Jésus a dit qu’il recherchait des adorateurs « en esprit et en vérité », cela veut dire que ni la quantité ni la visibilité de nos prières ne produisent quoi que ce soit de bon sans l’amour

La première lecture, que nous connaissons par cœur, et dont nous avons une image célèbre dans l’icône de la Trinité de Roublev donne à l’Evangile d’aujourd’hui une coloration particulière : de la même façon qu’en accueillant ces trois personnages mystérieux, Abraham reçoit en fait Dieu lui-même, de même, Marthe et Marie reçoivent Dieu chez elles. Elles reçoivent Dieu parce que Jésus est Dieu, le Fils de Dieu par nature, mais aussi parce que recevoir quelqu’un, même quelqu’un d’autre que Jésus, c’est recevoir celui qui est à l’image de Dieu, et c’est honorer Dieu dans sa créature

Voici ce que dit la Règle de Sain Benoît, au n° 53 : « Tous les hôtes qui arrivent seront reçus comme le Christ. En effet, lui-même dira : « J'étais un hôte et vous m'avez reçu » (Matthieu 25, 35) ».

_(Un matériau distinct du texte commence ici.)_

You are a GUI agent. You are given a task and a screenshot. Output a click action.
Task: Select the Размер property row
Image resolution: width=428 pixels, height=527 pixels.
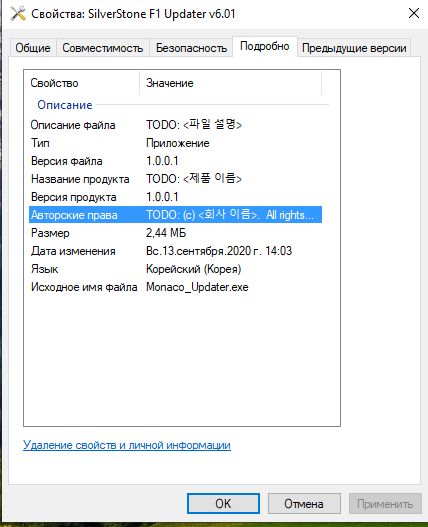(175, 233)
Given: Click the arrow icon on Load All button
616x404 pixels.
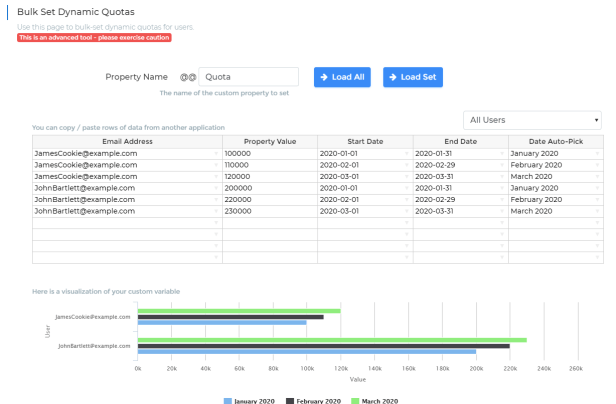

Ce que saint Benoît indique dans sa règle, c’est que l’hospitalité, avant d’être une question extérieure, est une question intérieure, on reçoit quelqu’un d’abord dans son cœur (c’est la meilleure part ) on aime sa présence, on accepte la différence qu’il représente, qu’on considère comme un enrichissement et ensuite seulement vient l’accueil extérieur, l’hospitalité visible … et ce qui est encore plus beau, c’est la suite, telle qu’elle est décrite par Jésus lui-même, dans l’Evangile selon saint Luc : « Le maître (il s’agit du Père) prendra la tenue de service, les fera passer à table et les servira chacun à son tour » Autrement dit, l’hospitalité que nous pratiquons ici-bas est non seulement une bonne action vis-à-vis de ceux que nous reconnaissons comme des icônes de Dieu, mais elle est comme le reflet de celle qui nous attend au soir de notre vie

Plus l’accueil ici-bas sera vrai et bienveillant, plus l’accueil là-haut sera une récompense

L’Evangélisation consiste sûrement à faire beaucoup de choses, mais en tous les cas, c’est sûr, elle consiste à vivre l’hospitalité intérieure et extérieure : l’hospitalité intérieure qui revient à aimer les autres, à leur faire une place dans notre cœur … l’hospitalité extérieure, qui elle revient à traduire par des actes cette disposition fondamentale du cœur

Et en vivant tout cela à l’intérieur de la communauté chrétienne, nous serons amenés à faire découvrir non seulement notre propre hospitalité, mais aussi et surtout l’hospitalité de Dieu, celle qui se révèlera à la fin des temps.

C’est dans la pratique de la meilleure part que nous nous exercerons à tout cela, prenons exemple sur Marie, afin de pouvoir ensuite prendre exemple sur Marthe.